3 Layers have nothing to do with it. It’s too generic to define anything. It is possible to apply these three specific layers shown in the question referenced with MVC, with Webforms and with numerous other forms. That’s orthogonal. But it doesn’t make sense.

In thesis it is possible to use MVC and Webforms together. It doesn’t make much sense, it would only occur in a legacy system that is transitioning to the other pattern. Or the programmer has no idea what he’s doing. It’s not very easy to make it work right, but it’s possible. In essence there will be an integration between the parties more than being one thing. Technically they are not exclusionary, but in practice they end up being.

The referenced question and answer shows that DAL and BLL are usually mixed in MVC. E Controller and View are strongly integrated into Webforms (well, this doesn’t show so clearly, but it is so).

In MVC the business rules are in Model. If someone separates their data structure and the rules will be creating two layers for the Model. Some people defend it, some people find it abominable.

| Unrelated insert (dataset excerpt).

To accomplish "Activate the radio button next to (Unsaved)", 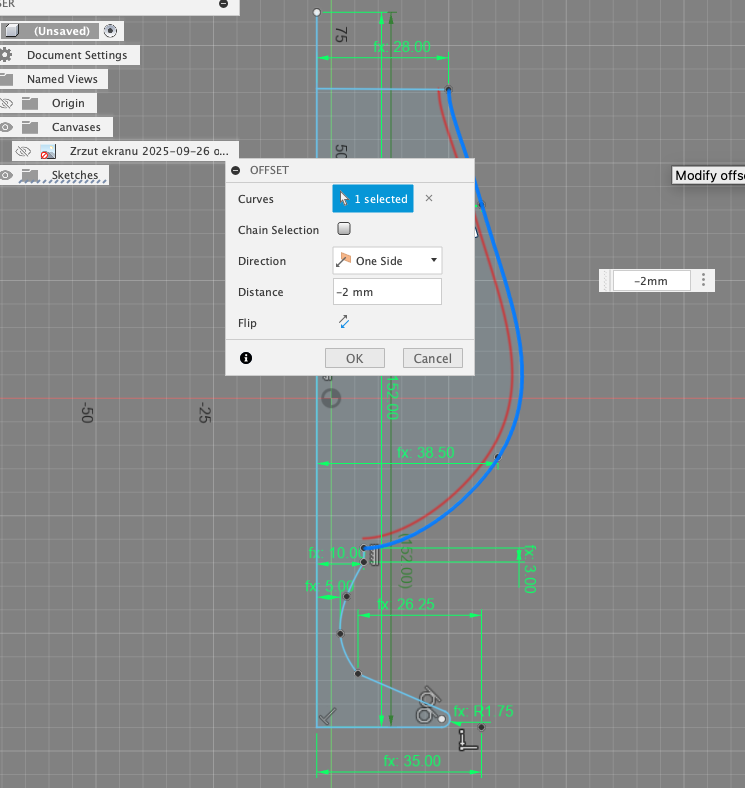I will click(x=110, y=31).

The Controller handles the application flow. Some people consider that enforcement rules that go beyond the flow should be separated into another layer of service. Others find it abhorrent. Some people put business rules here. Some people find it very strange.

To View MVC works much more uncoupled than the equivalent of Webforms. In the latter it is possible to find rules of application and even business (via code-Behind), especially when the programmer is lost.

For everything there are advantages and disadvantages. Whoever follows a fixed rule and says "this may or may not", has already started wrong. There are some things that are rarely advantageous, of course, but you have to understand in depth what you are doing, the consequences of all decisions, so the decision will be more correct, which is the only thing that matters. Meeting rules imposed by third parties does not help at all.

Remember that Webforms is totally legacy, and even Classic ASP.NET should no longer be used in new projects, go to ASP.NET Core.